Они лежали изнеможенные, исчерпанные до конца коротким, но мощным взрывом чувства, который настиг их одновременно, коротко дышали и не могли успокоиться.
– Ты плачешь, милая? Почему? – спросил Яковлев, гладя ее по коротко остриженным волосам.
– Нет. Я не плачу… – прошептала она. – Это от счастья… И от горя… Что нас ждет? – спросила она.
Он помолчал.
– Сейчас этого не знает никто, – ответил он, наконец.
Она приподнялась на локте.
– Мне пора уходить, – произнесла Новосильцева. – А то начнут подозревать.
Он усмехнулся.
– Не волнуйся, – он поцеловал ее в глаза. – Все, кто хотел, давно заподозрили… Не спеши. На часах – Павел Митрофанович. Он все давно знает и понимает. Мы здесь все равно, как на корабле – мало пространства и много людей. Ничего не скроешь. Конечно, это плохо… Но, а если завтра жизнь будет кончена?
– Павел Митрофанович… – произнесла она. – Он хороший человек, правда?
– Он очень хороший человек – правда, – подтвердил Яковлев. – И он, по-моему, в тебя немножко влюблен, хотя и сам этого не подозревает. Интеллигент – что с него возьмешь! Светский человек.
– Светских интеллигентных матросов я еще не встречала, – заметила Новосильцева.
– Я – тоже, – ответил Яковлев. – Он все скрывает ото всех и от себя тоже – с первой вашей встречи. С той, когда кормил тебя с ложки, – усмехнулся он и снова осторожно поцеловал ее.
– Не надо целовать меня в глаза, – отстранилась она. – Говорят, плохая примета.
– Кто говорит? – поинтересовался он. – Те, кто тебя целует?
Она стукнула кулачком его по груди и вскрикнула от боли.
– Мерзкий! – она потерла ушибленную руку. – Я тебя накажу – увидишь. И не проси потом прощения! Не получишь!

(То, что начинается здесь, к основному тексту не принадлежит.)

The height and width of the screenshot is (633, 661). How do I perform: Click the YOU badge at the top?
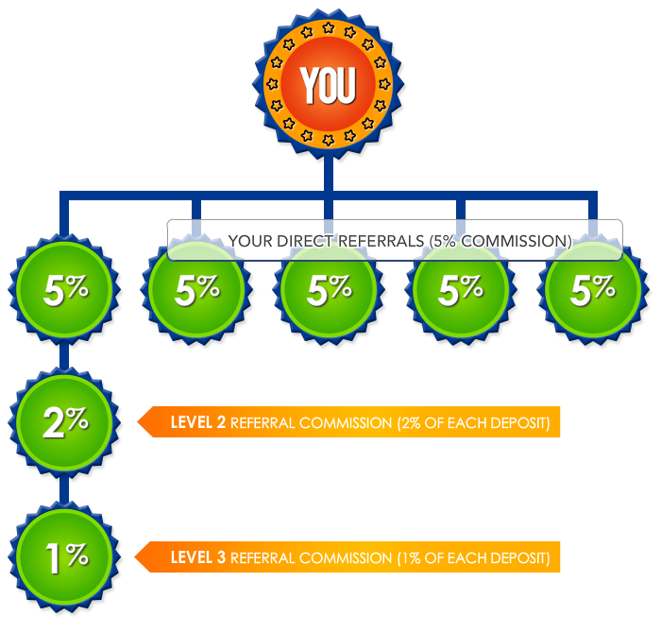[328, 84]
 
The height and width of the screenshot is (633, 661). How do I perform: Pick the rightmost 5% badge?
[593, 291]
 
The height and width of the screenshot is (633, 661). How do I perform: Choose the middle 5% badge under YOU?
[329, 291]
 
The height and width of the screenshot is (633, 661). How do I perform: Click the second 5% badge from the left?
[196, 291]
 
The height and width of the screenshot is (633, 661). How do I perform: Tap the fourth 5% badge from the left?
[461, 291]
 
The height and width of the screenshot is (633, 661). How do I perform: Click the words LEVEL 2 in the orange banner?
[197, 422]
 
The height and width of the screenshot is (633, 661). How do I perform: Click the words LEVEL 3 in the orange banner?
[197, 557]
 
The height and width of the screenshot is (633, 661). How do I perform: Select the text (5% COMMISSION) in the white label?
[500, 241]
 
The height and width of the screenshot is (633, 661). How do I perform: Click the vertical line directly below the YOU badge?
[328, 175]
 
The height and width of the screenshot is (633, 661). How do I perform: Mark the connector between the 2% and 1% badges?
[63, 488]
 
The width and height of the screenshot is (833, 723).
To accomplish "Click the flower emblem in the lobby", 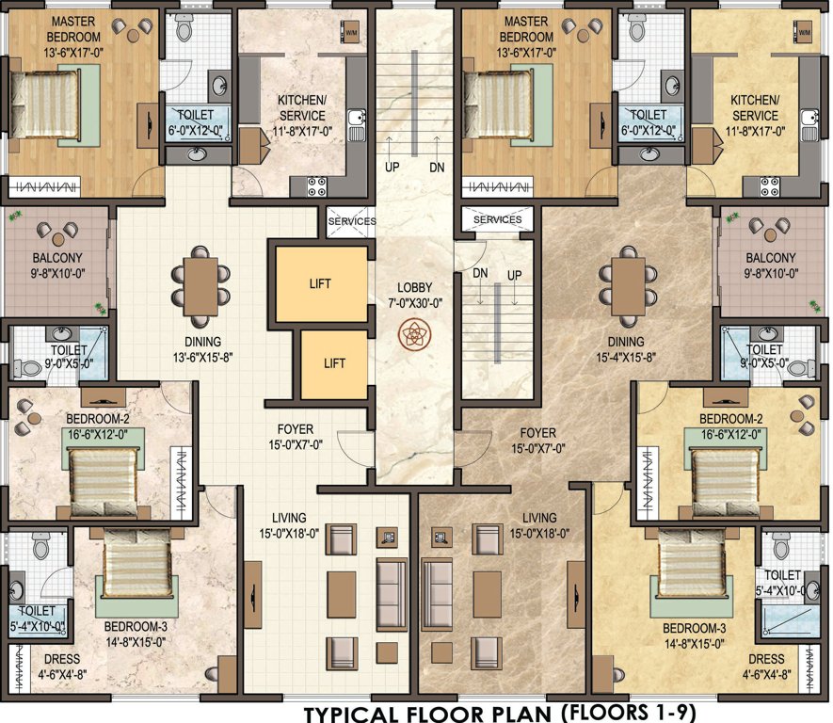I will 413,334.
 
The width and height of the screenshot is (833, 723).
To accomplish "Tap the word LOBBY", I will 413,287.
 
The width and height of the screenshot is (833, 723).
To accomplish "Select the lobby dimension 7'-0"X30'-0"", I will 413,304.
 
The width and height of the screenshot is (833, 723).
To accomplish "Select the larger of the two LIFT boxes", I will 320,282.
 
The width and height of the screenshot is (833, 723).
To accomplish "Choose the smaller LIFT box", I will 333,363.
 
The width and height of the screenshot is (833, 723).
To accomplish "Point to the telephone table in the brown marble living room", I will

Он снова осторожно поцеловал ее в глаза и прошептал:
– Я хочу, чтобы твои глаза не плакали. И помнили меня долго.
– Это они от счастья… – повторила она. – Я такого еще никогда не переживала. Я очень хочу жить! – вдруг воскликнула она. – Понимаешь? Я еще несколько месяцев назад совсем ничего не хотела – только умереть… Боже, если бы ты знал, как я устала!.. А теперь я так хочу жить! Но… боюсь даже думать, – она вздохнула. – Говорят, если целовать в глаза – это к смерти.